A.M. testified that on one occasion, she walked in on Defendant watching pornography on television. She saw Defendant sitting on the couch, and he was masturbating. She testified that Defendant told her to watch it with him, but she went to her bedroom instead. Defendant followed her. She testified that Defendant touched her "private parts" over her clothing. A.M. recalled another incident when she and Defendant were in Defendant's bedroom. She testified, "I guess he just felt like doing it. And like – I guess he just felt like having sex so he told me if I wanted to. And I guess I just didn't want to argue so I just let him." She agreed to have sex with Defendant and unclothed herself.

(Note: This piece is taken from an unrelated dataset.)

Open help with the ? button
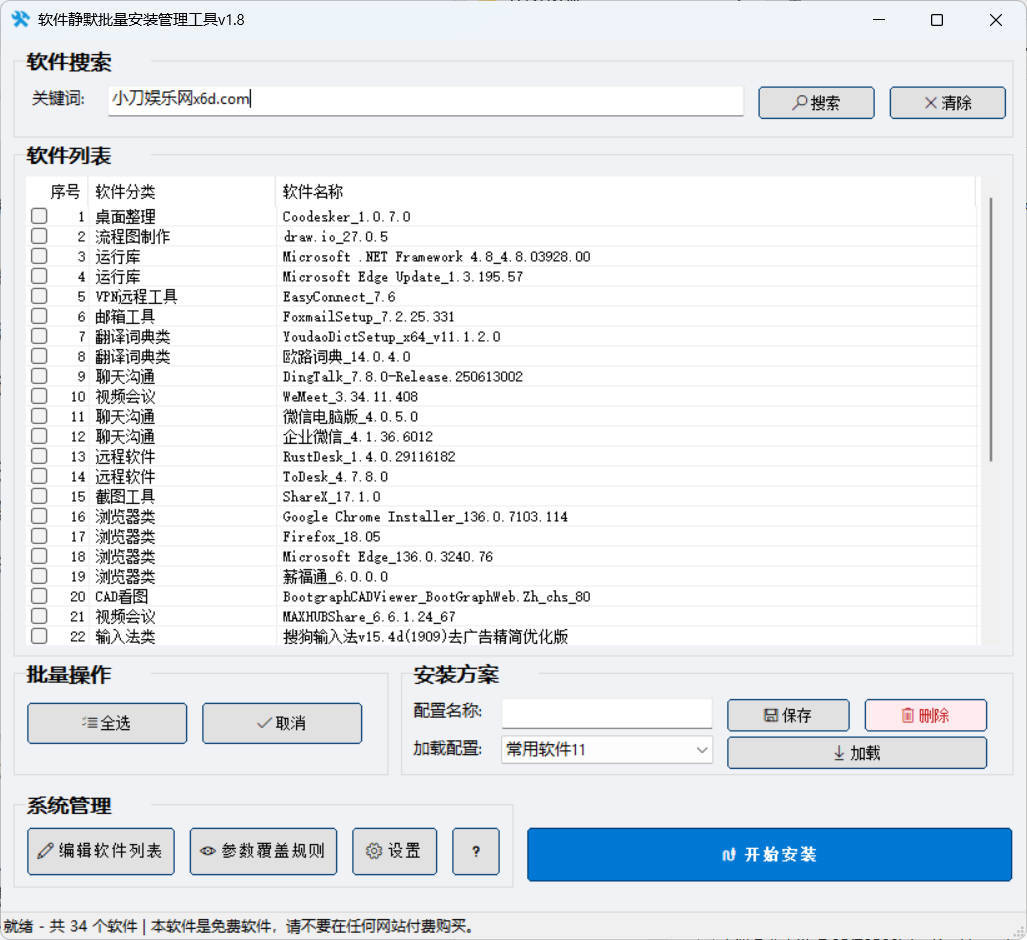1027x940 pixels. pos(475,851)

She testified that Defendant penetrated her anally. A.M. specifically remembered the occasion because her mother came home from the grocery store during the incident, and she quickly dressed herself. She testified that Defendant had previously had anal sex with her. She testified that the first time it hurt, and Defendant told her that it would not hurt the next time.
A.M. recalled another incident in the living room when Defendant was watching pornography. She saw "half-naked" girls dressed as clowns touching each other's private parts. She testified that she sat on the couch beside Defendant, and Defendant began touching her private parts over her clothing. She testified that Defendant was touching his penis, and he asked her to touch his penis. Defendant then ejaculated. A.M. testified that Defendant wiped semen off his penis with a paper towel. She testified that Defendant had wiped "sperm" off his penis with a paper towel on several other occasions.

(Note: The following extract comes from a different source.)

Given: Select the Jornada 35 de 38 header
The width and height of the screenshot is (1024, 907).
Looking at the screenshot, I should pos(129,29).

A.M. testified that Defendant also touched her private parts on several occasions in her bedroom, but she did not recall any specific incidents. A.M. recalled that Defendant touched her private parts over her clothing and under her clothing. Defendant would sometimes put his hand under her clothes.
A.M. testified that on occasions when she "would deny him" sex, Defendant would put his penis in her mouth. Defendant also put his mouth on her breasts. A.M. testified that when her family moved to "the yellow house, " Defendant was having sexual encounters with her "two times a week." A.M. recalled the first time Defendant tried to have vaginal intercourse with her. She testified that she and Defendant were the only people in the house. A.M. was laying on Defendant's bed. Defendant told her to take her clothes off because "he wanted to stick it in [her] vagina." She told Defendant that it hurt, and Defendant told her that it would only hurt the first time. A.M. testified that she cried. She testified that her mother arrived home, and A.M. ran to the bathroom because she was bleeding. She testified that her mother believed A.M.'s menstrual cycle had started because she was bleeding.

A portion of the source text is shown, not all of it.